Handsome, stately, and noble, Lord Villiers always looked; but more so now than ever. What man does not look well when happy, faultless in costume, and about to be married to the woman he loves?

Captain Jernyngham, first groomsman, etc., was also looking remarkably well – a fact of which the young gentleman himself was well aware; and lounging in his usual listless attitude against a marble column, he languidly admired his aristocratically small foot in its shining boot.

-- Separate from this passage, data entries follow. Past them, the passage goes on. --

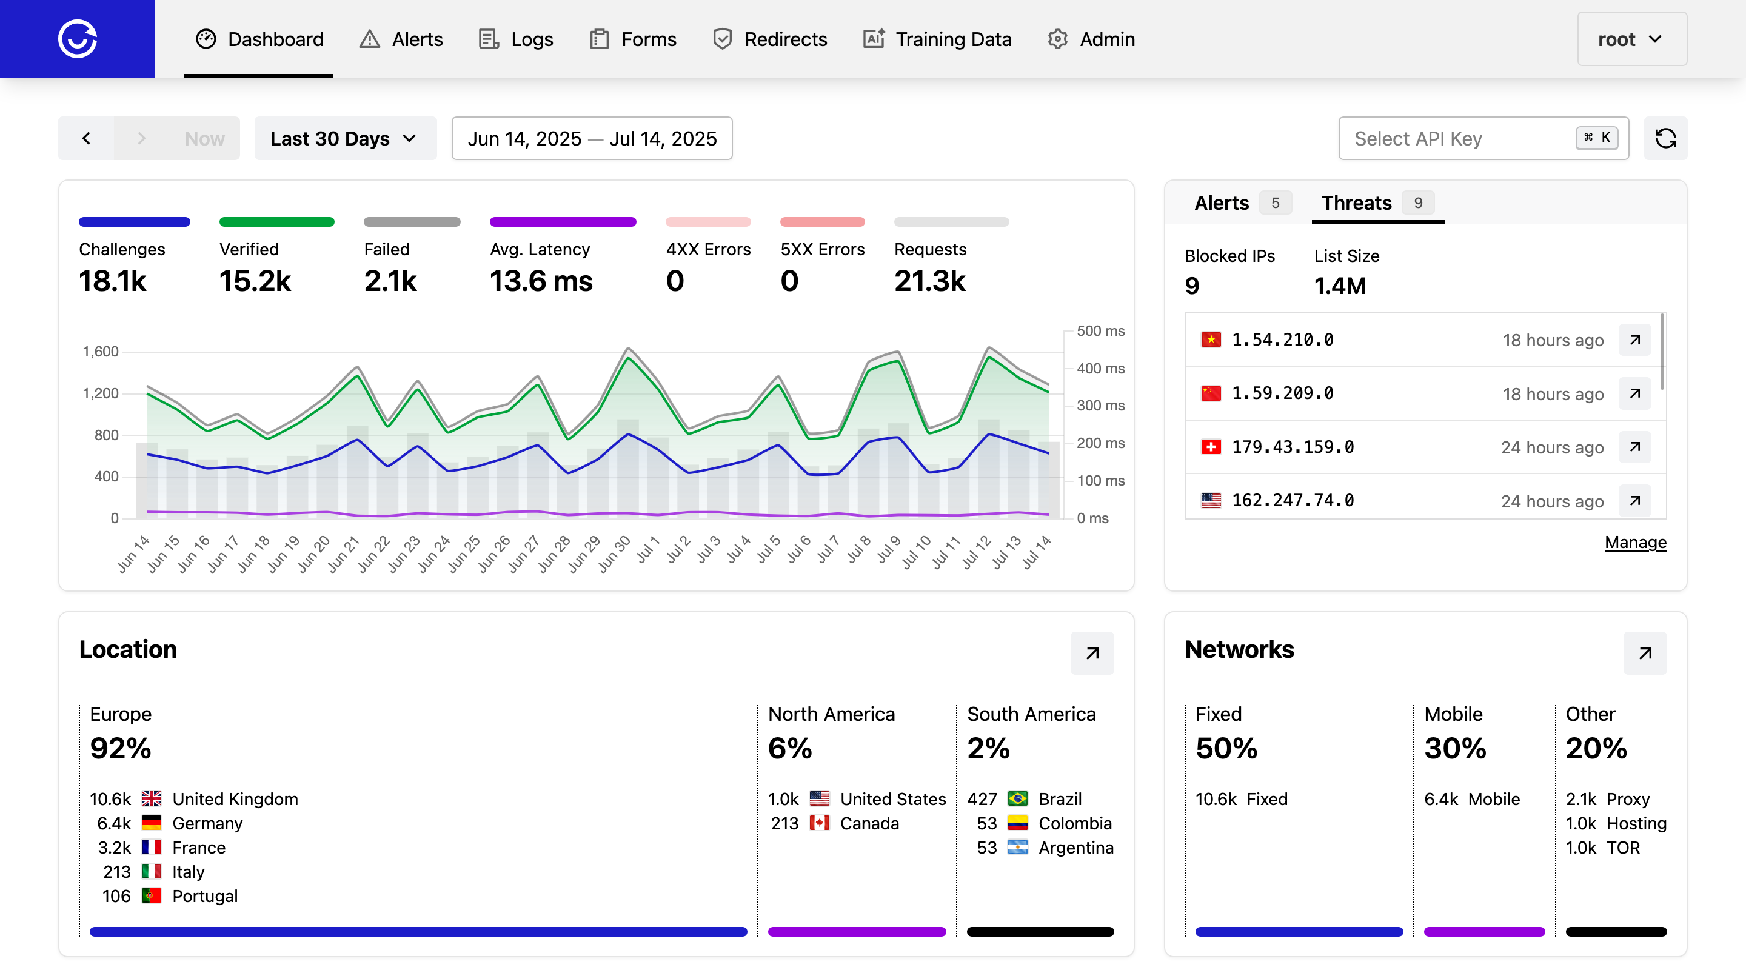Screen dimensions: 1746x970
Task: Open details arrow for IP 162.247.74.0
Action: coord(1634,500)
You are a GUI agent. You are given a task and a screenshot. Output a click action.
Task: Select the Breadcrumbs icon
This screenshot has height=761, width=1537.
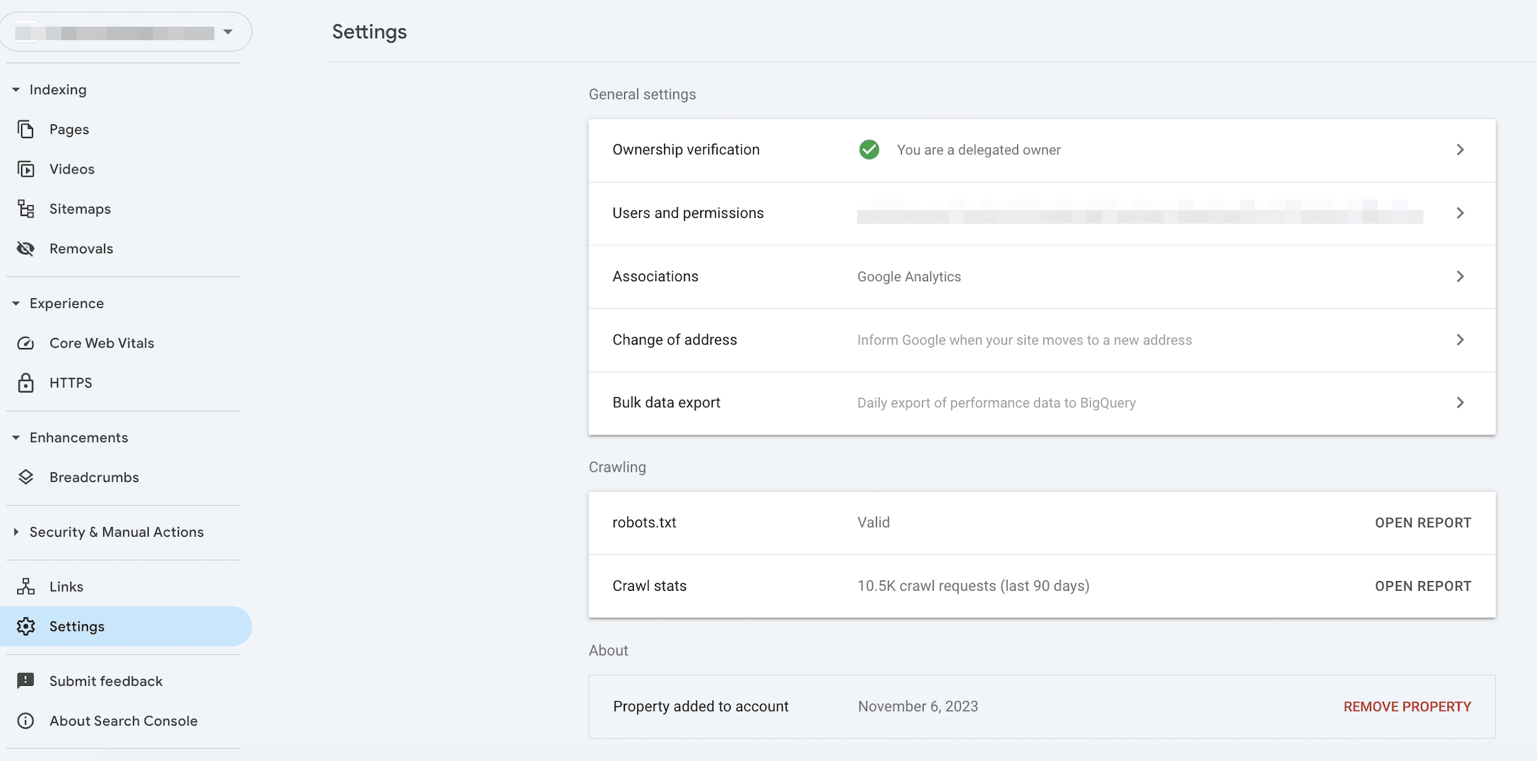pyautogui.click(x=26, y=477)
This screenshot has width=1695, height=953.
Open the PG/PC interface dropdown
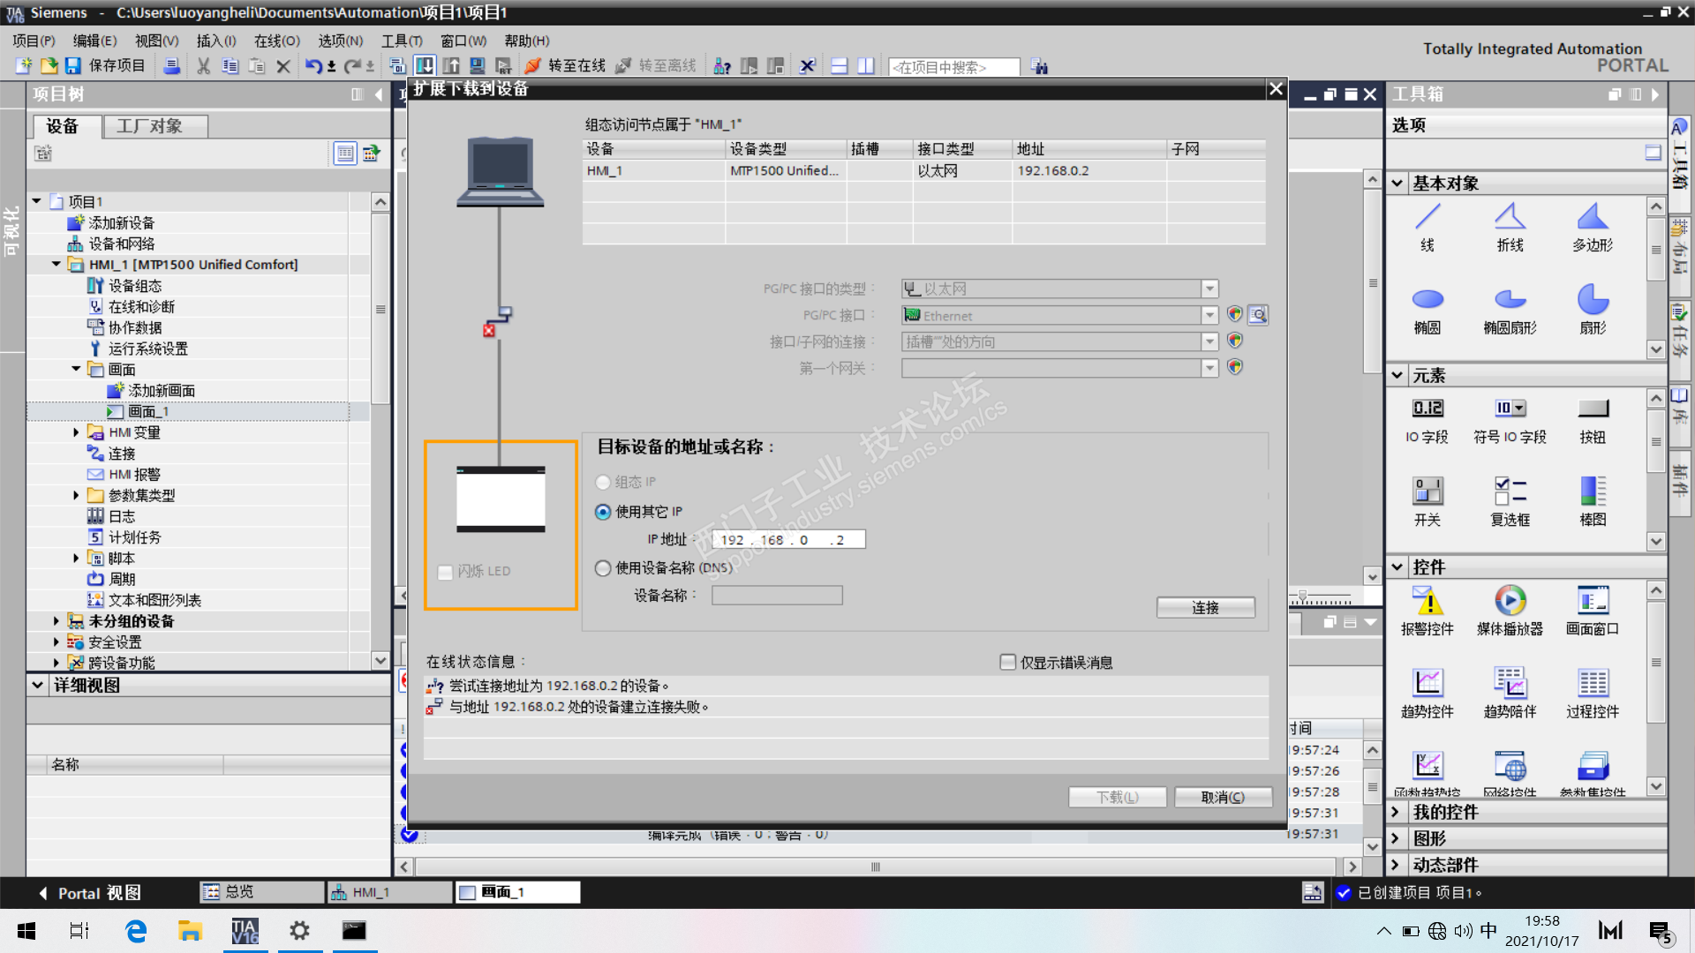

“There are some men born to good luck, just as others are born to be hanged” – he was saying, with the air of a man delivering an oration – “born with a silver spoon in their mouths, to use a common, but rather incredible figure of speech. You, mi lor Villiers, are one of them; you were born above the power of Fortune – consequently, the toadying jade shows you a face all smiles, and gives the cold shoulder to poor devils like me, who really stand in need of her good graces. This world’s a humbug! Virtuous poverty, illustrated in the person of Captain George Jernyngham, is snubbed and sent to Coventry, while potent, rich, and depraved youths like you are borne along on beds of roses. Yes, I repeat it, the world’s a humbug! society’s a nuisance! friendship’s a word of two syllables found in dictionaries, nowhere else! and cigars, kid gloves and pale ale are the only things worth living for. There’s an ‘opinion as is an opinion.’”

“Oh, come now, Jernyngham! things are by no means so desperate as you would have me believe,” said Lord Villiers, laughing. “Young, good-looking, and adored by the ladies, what more would you have?”

“Well, there is a vulgar prejudice existing in favor of bread and butter, and neither of the three items mentioned will exactly supply me with that useful article. I intend trying the matrimonial dodge, some day, if I can pick up anything under fifty, with three or four thousand a year, who wants a nice youth to spend it for her.”

“Love, of course, being out of the question.”

“Love!” said the guardsman, contemptuously. “I lost all faith in that article since I was fourteen years old, when I fell in love with our cook, a young lady of six-and-thirty. My father forbade the banns; she ran off with a hump-backed chimney-sweep, and I awoke to the unpleasant consciousness that ‘Love’s young dream’ was all bosh.”

“And you have been heart whole ever since?”

“Well, I rather think so. I have felt a peculiar sensation under my vest-pocket now and then, when Kate McGregor’s black eyes met mine. But pshaw! where’s the use of talking? She’s as poor as a church-mouse, and so am I; and, unless we should set up a chandler-shop, there would be a paragraph in the Times headed: ‘Melancholy death by starvation. The bodies of an unfortune couple were found yesterday in the attic of a rickety, six-story house, and the coroner’s inquest returned a verdict of “Death for want of something to eat.” The unfortunate man was dressed in a pair of spurs and a military shako – having pawned the rest of his clothing, and held in his hand the jugular bone of a red herring half-devoured.’ Not any, thank you!”